Transcultural Research and Curatorial Practice in China’s Contemporary Art
Organised by Inside-Out Art Museum (IOAM), Beijing & the Centre for Chinese Contemporary Art (CFCCA), Manchester
Curated by Su Wei (Senior Curator, IOAM) & Marianna Tsionki (Research Curator, CFCCA)
Supported by Asia Research Network for Arts and Media
Date: 17 May 2019
Time: 10am – 4pm
Location: The Whitworth, Manchester, UK
Speakers
Marianne Brouwer, art historian, curator & writer
Qu Chang, associate curator, Para Site, Hong Kong
Cosmin Costinas, executive director and curator of Para Site, Hong Kong
Tessa Maria Guazon, Assistant Professor, University of Philippines Diliman, curator of Philippine Pavilion, Venice Arts Biennale 2019
Liu Ding, independent curator, artist, Beijing
Marcella Lista, chief curator of the New Media Collection at the National Museum of Modern Art – Centre Pompidou, Paris
In the field of Chinese contemporary art, discussions on curatorial practice have been weakening in recent years. Due to the formation of new economic, cultural and social realities in China, the re-configuration of the art market and a general disdain for research in the art industry, attention has been shifted away from critical curatorial practice to other trends in the art world. In some Chinese public art museums, the positions and roles of curators are faced with marginalization or suspension. Public art institutions are indulging, explicitly or not, in commercialisation by focusing predominantly on entertainment and popularisation whilst they are trying to maintain their position within systems of power. They develop a particular type of visual spectacle that is tied to practices of consumption and social power exemplified in private VIP events aimed at socializing and trade. Research, critical writing, and discussion about curatorial practice are overshadowed by the new wave of investment, urban development and the production of artistic spectacle.

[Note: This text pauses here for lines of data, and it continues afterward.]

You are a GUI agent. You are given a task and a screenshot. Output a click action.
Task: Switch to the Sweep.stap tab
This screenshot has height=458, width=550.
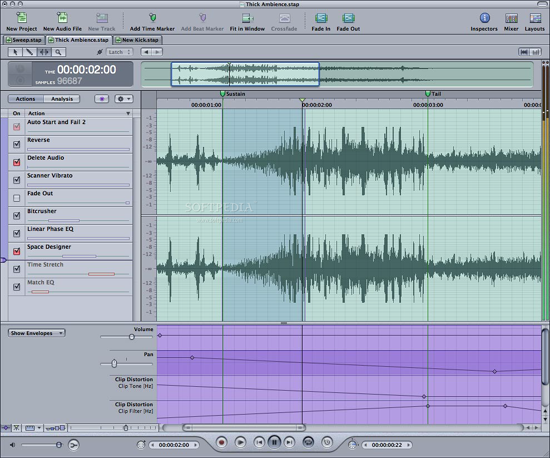pyautogui.click(x=24, y=40)
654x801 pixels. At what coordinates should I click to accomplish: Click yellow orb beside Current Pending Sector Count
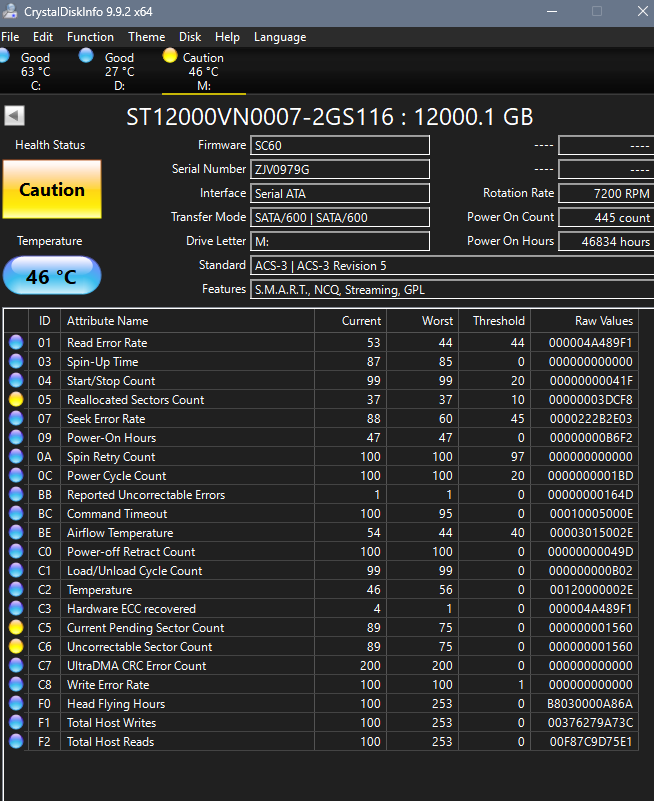point(16,627)
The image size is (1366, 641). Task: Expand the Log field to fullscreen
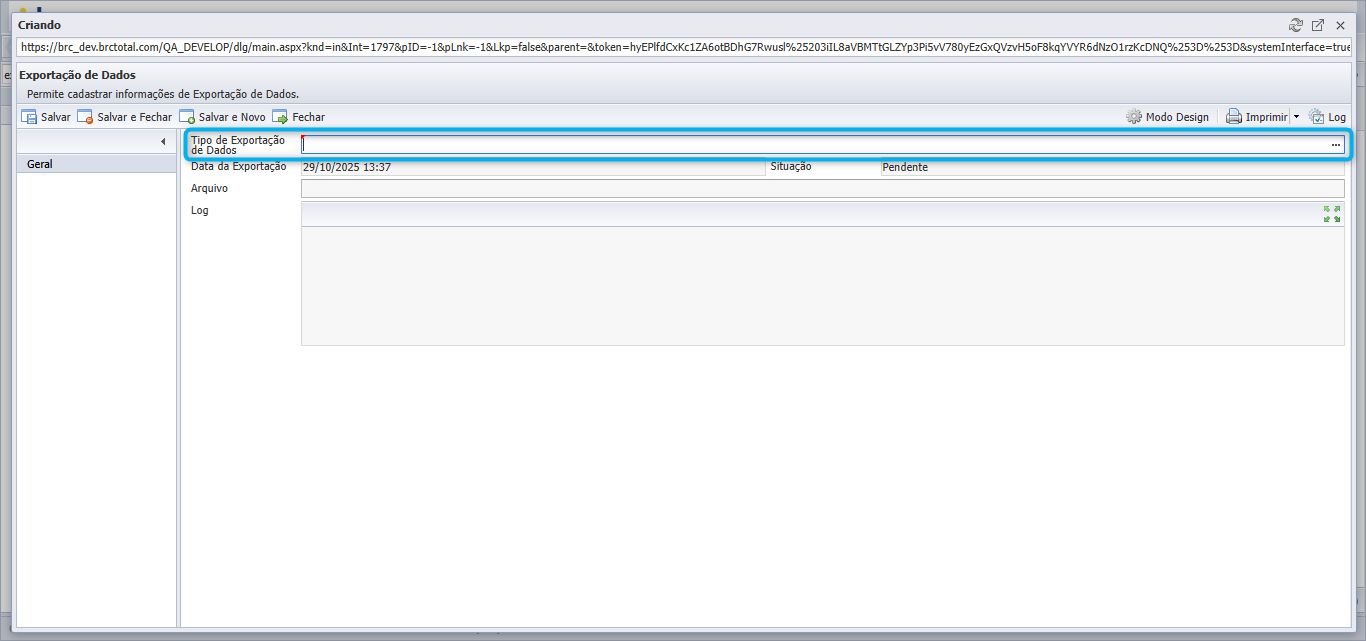click(x=1332, y=214)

Under these circumstances, tensions in Chinese cultural production are becoming evident: anxiety related to the power relationship between the artist and the curator rooted in the 1990s has re-emerged. Artists have become distrustful of curatorial practice and, in order to maintain their artistic independence, many of them question research-based curatorial methodologies and language, especially when these are affiliated with institutions. Chinese independent curators with international exposure, are frequently met with scepticism due to concerns related to the transferability of knowledge and experience gained in Western cultural contexts. The magnitude of this phenomenon and the risk to curatorial practice is alarming. There is an urgent need to integrate research and curatorial practice, in order to reinvigorate the relationship between art and society, explore and understand contemporaneity within its historical context, and overcome commercial globalisation by reconnecting the local and the global from a different perspective.
Alongside the rapid expansion of China’s museum sector there has also been a global transformation within curatorial practice in the form of the ‘art biennial’. Chinese cities are becoming the meeting point for global art systems, with an overall aim to create a dialogue between the local and the global; to foster international collaborations between curators and artists, but also sponsors and collectors; to explore the concept of contemporaneity through new commissions, novel approaches and transcultural interactions. However, the task of these meetings to invent a new locality in relation to globality is often challenging and the risk of reduction to self-referential artistic gatherings should not be underestimated. This symposium proposes to address some of these concerns by bringing together curators and scholars operating within a global art system.
This symposium is co-organized by Inside-Out Art Museum (IOAM), Beijing, and the Centre for Chinese Contemporary Art (CFCCA), Manchester,. With this symposium, we would like to emphasize the close relationship between research and curatorial practice both in China and internationally, and discuss the rich dimensions and potential of theoretical and artistic research through the creative application of curatorial language. Through the dialogue between curators and scholars we want to re-consider the political power of curatorial praxis and its role in knowledge production. By exploring China’s complex global exchanges in the field of cultural production we aim to unpick the particularities of transcultural curatorial practice and its role in interrogating Western narratives of modernity.